An honest map of where FaunaHub's animal coverage is still thin or planned. Naming a gap is how we make sure no major group is forgotten as coverage grows.

Why “missing” does not mean ignored

FaunaHub is built in verified batches, so at any moment some major groups are well covered and others are queued. Listing the gaps openly keeps the project honest and makes sure whole branches of the animal tree — especially invertebrates and the deep sea — are not forgotten.

Where coverage is thin or planned

Invertebrate coverage gaps

Invertebrates make up the great majority of described animal species, so FaunaHub's coverage is representative and expanding, not complete. Recent batches strengthened arachnids, annelids, and molluscs, but many groups still have few or no profiles.

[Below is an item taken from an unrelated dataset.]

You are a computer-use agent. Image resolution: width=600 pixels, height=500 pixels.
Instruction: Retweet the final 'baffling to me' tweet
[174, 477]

Examples on the roadmap: harvestmen & pseudoscorpions, ragworms & bristle worms, sand dollars & brittle stars, periwinkles & murex snails, rotifers & water bears, bryozoans

Deep-sea coverage gaps

FaunaHub's ocean depth pages now link a substantial set of dedicated deep-sea profiles, from anglerfish and vampire squid to vent and seafloor animals. Some well-known deep-sea fish remain to add.

Examples on the roadmap: viperfish, fangtooth, cookiecutter shark, tripod fish, deep-sea amphipod

Regional fauna coverage gaps

The continents layer is representative, not complete. Each continent has well-known animals still to add, especially smaller mammals, regional birds, and herpetofauna.

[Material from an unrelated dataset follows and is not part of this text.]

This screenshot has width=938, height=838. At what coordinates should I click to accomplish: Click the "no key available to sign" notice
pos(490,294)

Examples on the roadmap: saiga, markhor, Tasmanian devil, numbat, quokka, dingo

Conservation (Red List) coverage gaps

The endangered-animals layer holds many index records but only a limited number of detailed profiles. More threatened species deserve full, source-backed profiles with licensed images.

Examples on the roadmap: additional Critically Endangered mammals, threatened amphibians, threatened marine fish, more region-specific species

Domestic, farm & urban gaps

Common domestic, farm, and urban-adapted animals are only partly covered, and should be clearly labelled as domestic or human-associated rather than wild fauna.

Examples on the roadmap: chicken, turkey, donkey, opossum, starling

Groups currently marked thin or planned

  • FlatwormsPlanned expansion
    planarian, tapeworm, fluke
  • NematodesPlanned expansion
    roundworm, hookworm
  • SpongesThin coverage
    sea sponge, barrel sponge, tube sponge
  • Other InvertebratesThin coverage
    peanut worm, arrow worm, rotifer, acorn worm, spoon worm
  • Planktonic AnimalsPlanned expansion
    krill, copepod, salp, comb jelly
  • Invasive & Introduced SpeciesPlanned expansion
    cane toad, lionfish, european starling, zebra mussel

How FaunaHub prioritises future species

We weigh several factors: how big a coverage gap a group represents, how well-known and searched its animals are, whether authoritative sources exist, and whether properly licensed images are available. The full plan lives on the coverage roadmap.

Sources

Frequently Asked Questions

Does “missing” mean FaunaHub will never cover these animals?
No. Missing means not yet covered. These groups are queued for future verified batches. We add profiles only when sources and (for detailed pages) licensed images are available, so coverage grows steadily rather than all at once.
Why not just add the missing animals quickly?
Speed at the cost of quality produces thin, weakly sourced pages. FaunaHub prioritises source-backed content and licensed images over raw page counts.